Inverse of Cartan matrix

Question

The Cartan matrix of the root system $A_n$ looks like, denote it by $A'_n$

$$ A'_n= \begin{bmatrix} 2 & -1 & 0 & 0&\ldots & 0 \\[0.3em] -1 & 2 & -1 & 0 & \ldots & 0 \\[0.3em] 0 &-1 &2 & -1 & \ldots & 0 \\[0.3em] \vdots & & &\ddots & 2& -1 \\[0.3em] 0 & \ldots & & & -1&2 \end{bmatrix}$$

I need to find the inverse matrix explicitly. I know that $\det A'_n=n+1$, using this and the fact that

$$ b_{ij} := (A'_n)_{ij}^{-1} = (-1)^{i+j} \frac{\det (A''_n)_{ij}}{\det (A'_n)_{ij}}$$

where $(A''_n)_{ij}$ is the matrix $A'_n$ with $i$-th row and $j$-th column removed. For the first row I could find that

$$ b_{1k} = \frac{n-k+1}{n+1} $$

But this nice pattern does not continue for other rows.

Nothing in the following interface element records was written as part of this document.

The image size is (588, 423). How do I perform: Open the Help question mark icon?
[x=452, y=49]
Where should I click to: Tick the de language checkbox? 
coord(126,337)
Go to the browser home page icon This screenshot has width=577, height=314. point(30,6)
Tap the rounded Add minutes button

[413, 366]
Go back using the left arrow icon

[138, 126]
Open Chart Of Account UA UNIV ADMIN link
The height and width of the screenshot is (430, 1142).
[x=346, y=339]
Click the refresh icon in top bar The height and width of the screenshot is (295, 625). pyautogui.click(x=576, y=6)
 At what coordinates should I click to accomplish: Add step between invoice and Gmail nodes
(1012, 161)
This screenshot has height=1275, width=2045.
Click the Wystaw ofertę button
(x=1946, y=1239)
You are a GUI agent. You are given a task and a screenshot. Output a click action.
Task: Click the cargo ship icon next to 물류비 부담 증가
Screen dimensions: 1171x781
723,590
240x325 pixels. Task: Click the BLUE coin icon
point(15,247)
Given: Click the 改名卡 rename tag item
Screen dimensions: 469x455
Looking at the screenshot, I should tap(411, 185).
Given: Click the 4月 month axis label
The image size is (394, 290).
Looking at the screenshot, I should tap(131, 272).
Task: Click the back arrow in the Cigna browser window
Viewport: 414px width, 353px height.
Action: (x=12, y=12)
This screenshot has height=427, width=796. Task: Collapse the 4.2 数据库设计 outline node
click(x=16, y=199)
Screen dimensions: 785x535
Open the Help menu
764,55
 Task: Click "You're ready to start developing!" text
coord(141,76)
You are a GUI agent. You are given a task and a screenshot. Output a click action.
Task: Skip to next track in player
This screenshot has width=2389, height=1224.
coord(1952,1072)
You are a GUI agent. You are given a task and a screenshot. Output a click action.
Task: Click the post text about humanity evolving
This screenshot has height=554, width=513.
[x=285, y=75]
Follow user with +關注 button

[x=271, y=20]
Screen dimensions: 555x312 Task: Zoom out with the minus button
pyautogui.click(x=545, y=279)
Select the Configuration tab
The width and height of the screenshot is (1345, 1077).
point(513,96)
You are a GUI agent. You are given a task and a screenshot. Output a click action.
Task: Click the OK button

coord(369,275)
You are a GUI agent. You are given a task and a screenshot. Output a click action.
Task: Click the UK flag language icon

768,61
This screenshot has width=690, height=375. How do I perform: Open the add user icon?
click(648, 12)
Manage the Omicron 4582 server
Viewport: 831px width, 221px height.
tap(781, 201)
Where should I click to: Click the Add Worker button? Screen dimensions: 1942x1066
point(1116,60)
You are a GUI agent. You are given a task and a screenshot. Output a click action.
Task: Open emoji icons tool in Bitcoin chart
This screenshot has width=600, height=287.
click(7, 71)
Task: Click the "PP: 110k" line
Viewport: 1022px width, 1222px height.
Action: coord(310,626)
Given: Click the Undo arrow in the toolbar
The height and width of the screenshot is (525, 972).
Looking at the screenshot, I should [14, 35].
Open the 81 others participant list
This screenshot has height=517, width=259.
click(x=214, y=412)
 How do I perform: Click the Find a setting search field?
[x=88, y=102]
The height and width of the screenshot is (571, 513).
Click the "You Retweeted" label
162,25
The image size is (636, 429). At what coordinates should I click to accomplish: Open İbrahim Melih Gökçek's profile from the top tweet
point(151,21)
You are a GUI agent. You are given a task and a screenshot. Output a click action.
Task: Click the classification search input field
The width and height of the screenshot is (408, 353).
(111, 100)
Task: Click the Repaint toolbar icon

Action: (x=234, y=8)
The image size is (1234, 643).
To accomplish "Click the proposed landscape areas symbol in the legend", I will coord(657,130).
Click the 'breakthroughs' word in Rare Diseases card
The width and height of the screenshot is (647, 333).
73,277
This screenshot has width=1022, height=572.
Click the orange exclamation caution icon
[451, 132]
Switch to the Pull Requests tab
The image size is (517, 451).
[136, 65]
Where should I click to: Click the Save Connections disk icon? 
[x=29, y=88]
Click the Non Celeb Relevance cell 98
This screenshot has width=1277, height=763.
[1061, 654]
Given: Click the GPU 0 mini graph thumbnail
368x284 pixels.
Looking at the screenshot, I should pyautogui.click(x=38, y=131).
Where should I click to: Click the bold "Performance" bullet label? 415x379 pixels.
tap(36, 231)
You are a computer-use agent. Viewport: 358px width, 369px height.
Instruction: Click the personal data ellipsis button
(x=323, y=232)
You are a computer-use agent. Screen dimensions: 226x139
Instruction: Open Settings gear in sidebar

Is there an easier way to approach this problem ? I would appreciate any hints/suggestions/answers for this problem.

Answer 1

The inverse of the Cartan matrix has the following formula:

$(A_n^{-1})_{ij}=\min\{i,j\}-\frac{ij}{n+1}$, for the inverse of other simple Lie algebra, there is a paper https://arxiv.org/pdf/1711.01294.pdf

Answer 2

With a couple of years of delay, I can answer you that on p. 95 of Roselfeld's "Geometry of Lie groups" there are the inverses of the Cartan matrices of simple complex Lie algebras.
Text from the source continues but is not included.